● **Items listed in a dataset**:
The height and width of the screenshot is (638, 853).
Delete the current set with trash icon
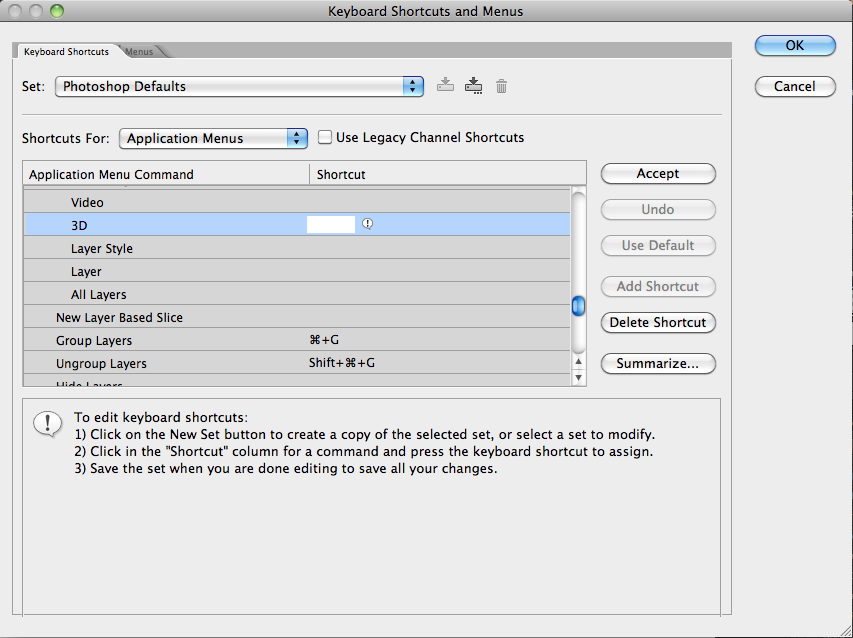pyautogui.click(x=502, y=87)
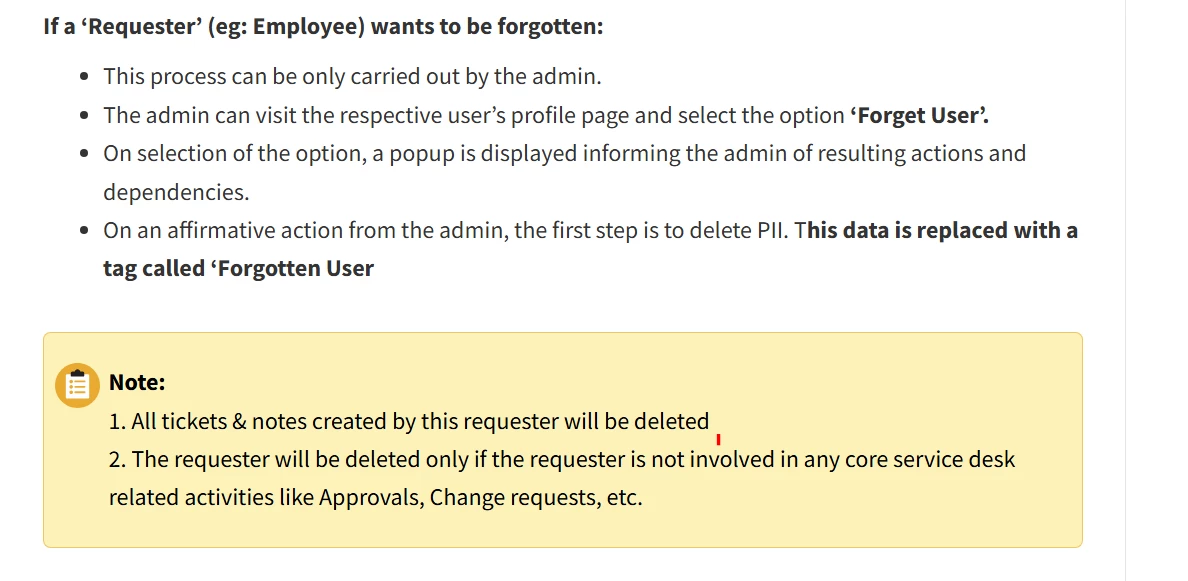This screenshot has height=581, width=1188.
Task: Click the clipboard Note icon
Action: click(x=77, y=386)
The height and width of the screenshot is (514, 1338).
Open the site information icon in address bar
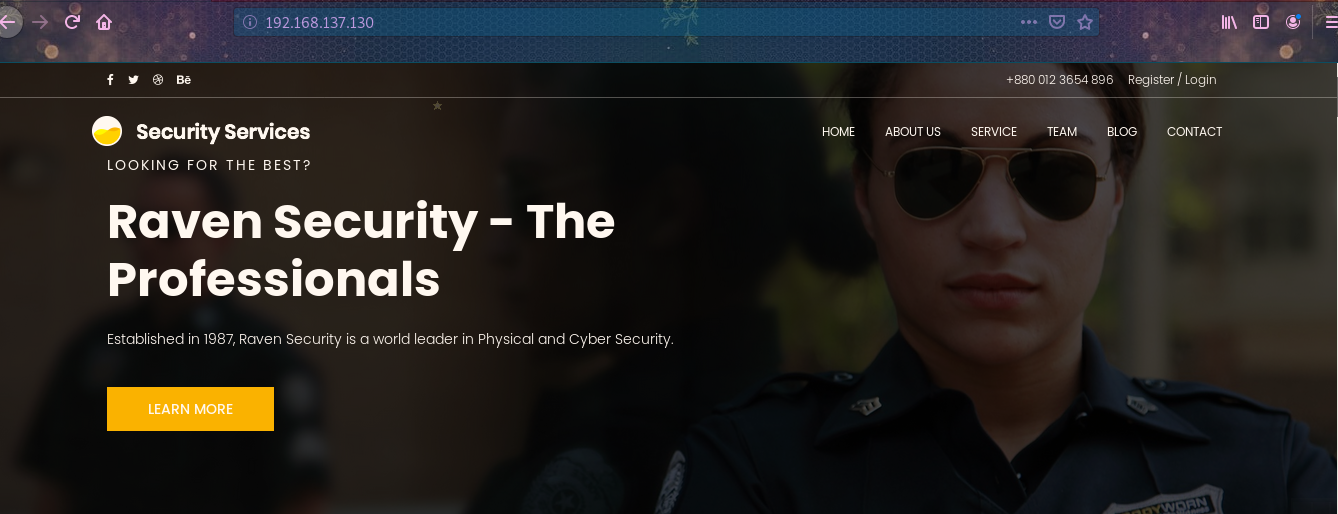250,22
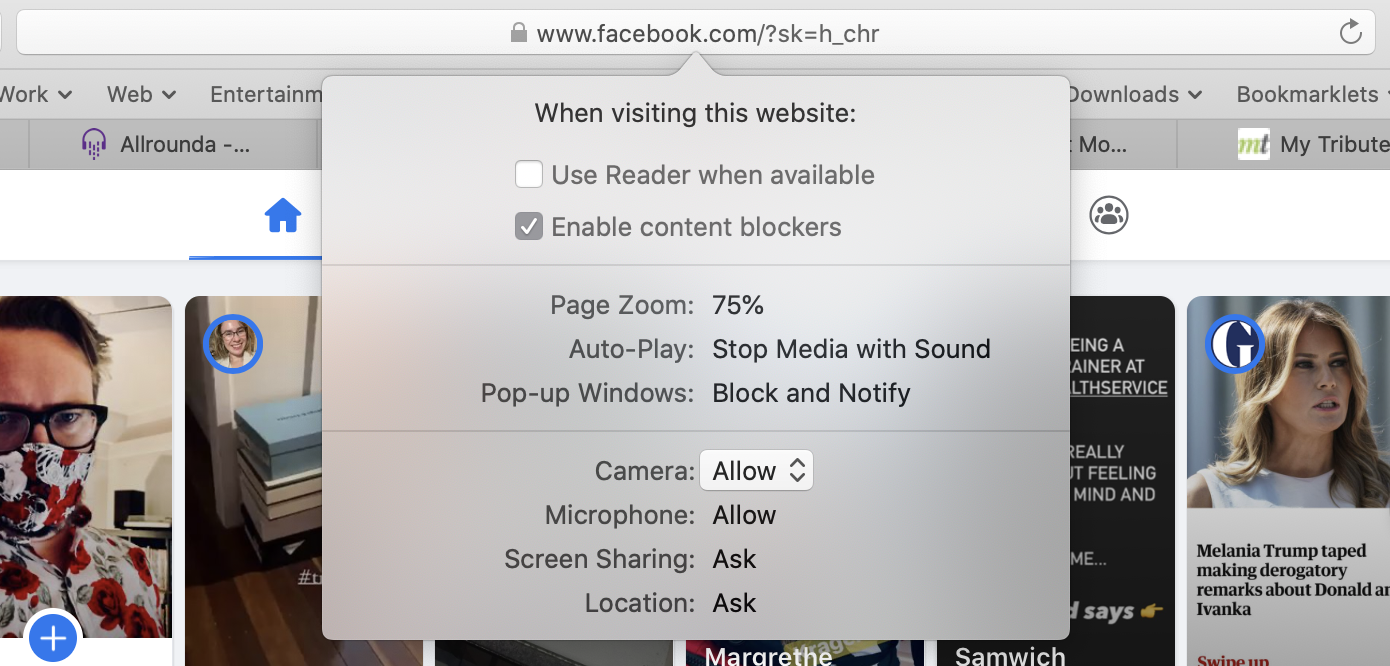Open the Camera Allow dropdown

(756, 471)
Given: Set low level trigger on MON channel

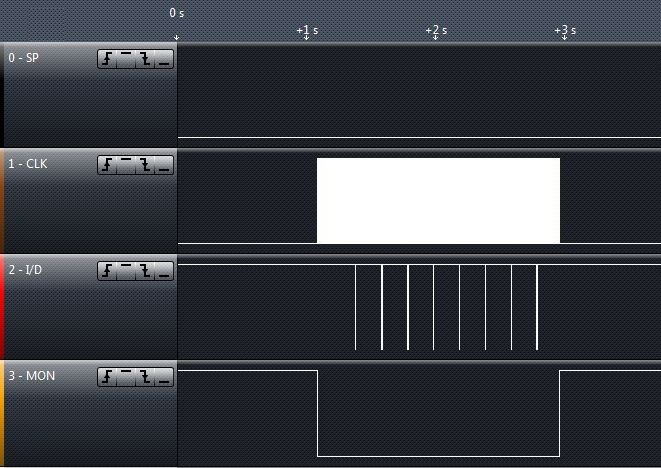Looking at the screenshot, I should [x=164, y=377].
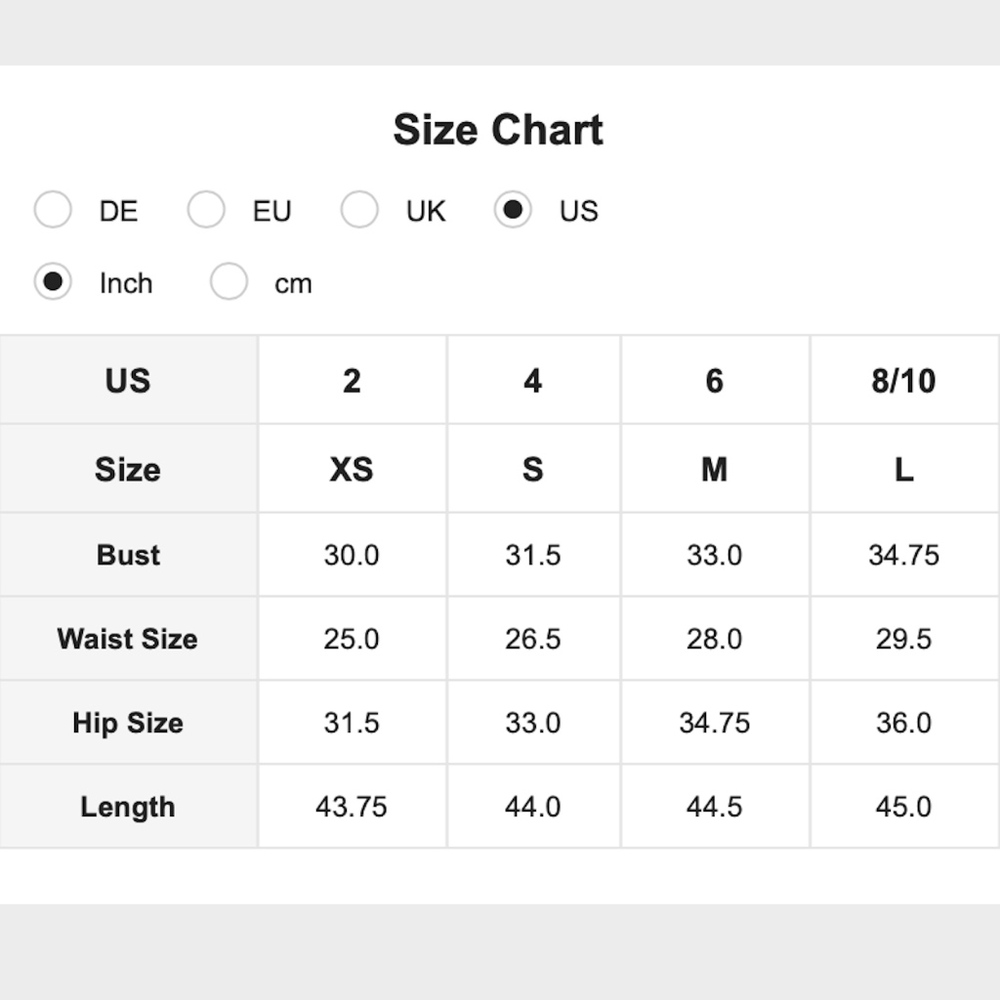Click the 29.5 waist value cell
Viewport: 1000px width, 1000px height.
pyautogui.click(x=904, y=639)
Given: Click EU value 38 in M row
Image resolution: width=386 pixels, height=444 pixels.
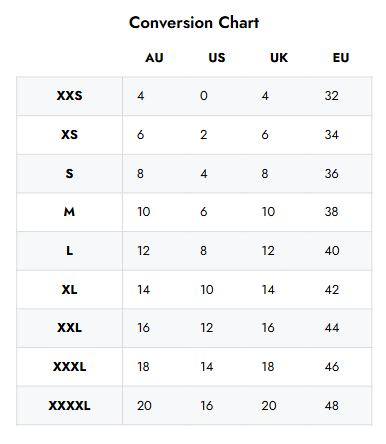Looking at the screenshot, I should [x=332, y=212].
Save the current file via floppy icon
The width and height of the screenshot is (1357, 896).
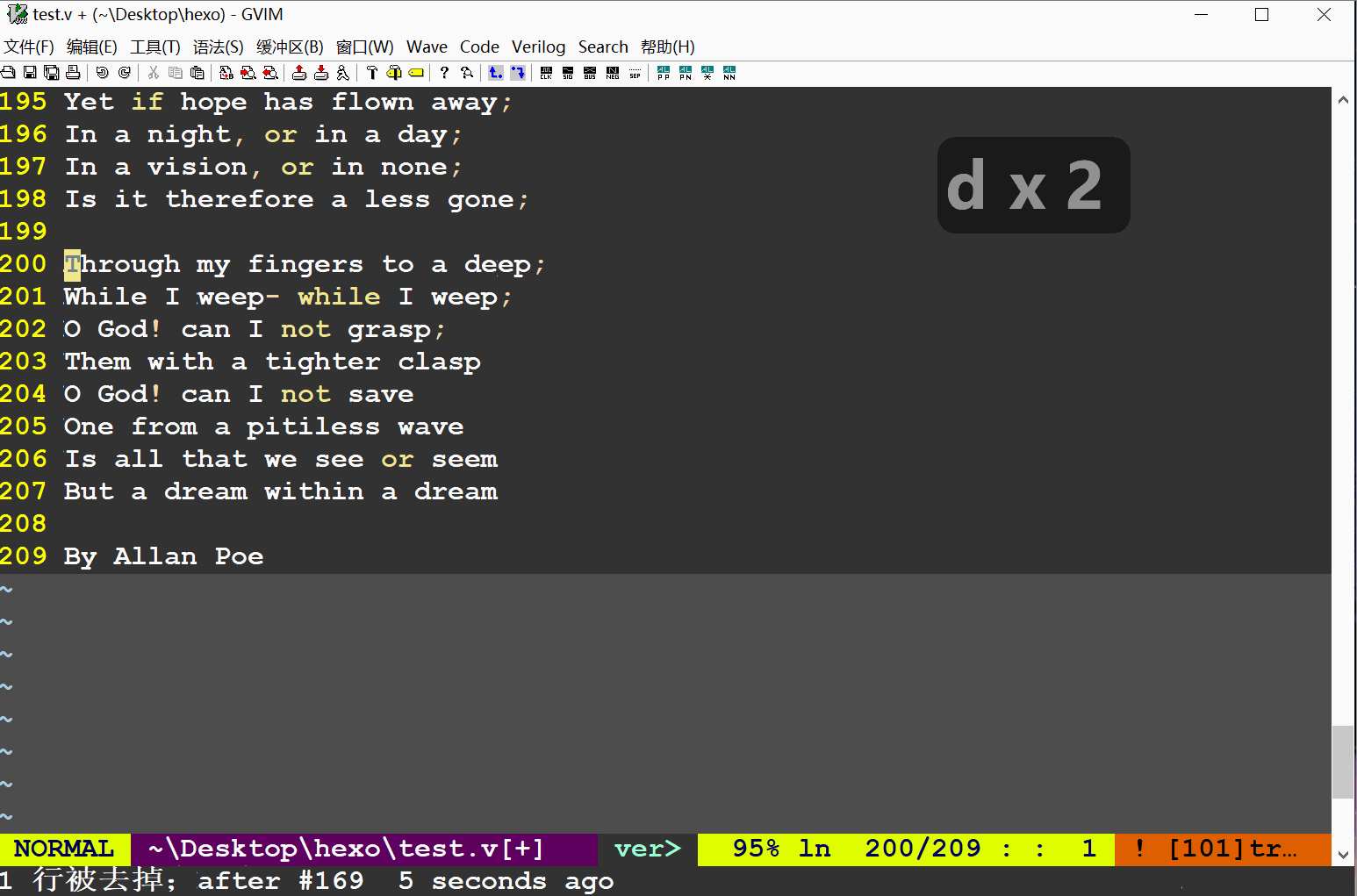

● **Exercise objective**:
I would like an exact copy of the lines from the one holding "Save the current file via floppy icon" through the last line of the entries above, with the pictures left out.

● **Your solution**:
Save the current file via floppy icon
The width and height of the screenshot is (1357, 896).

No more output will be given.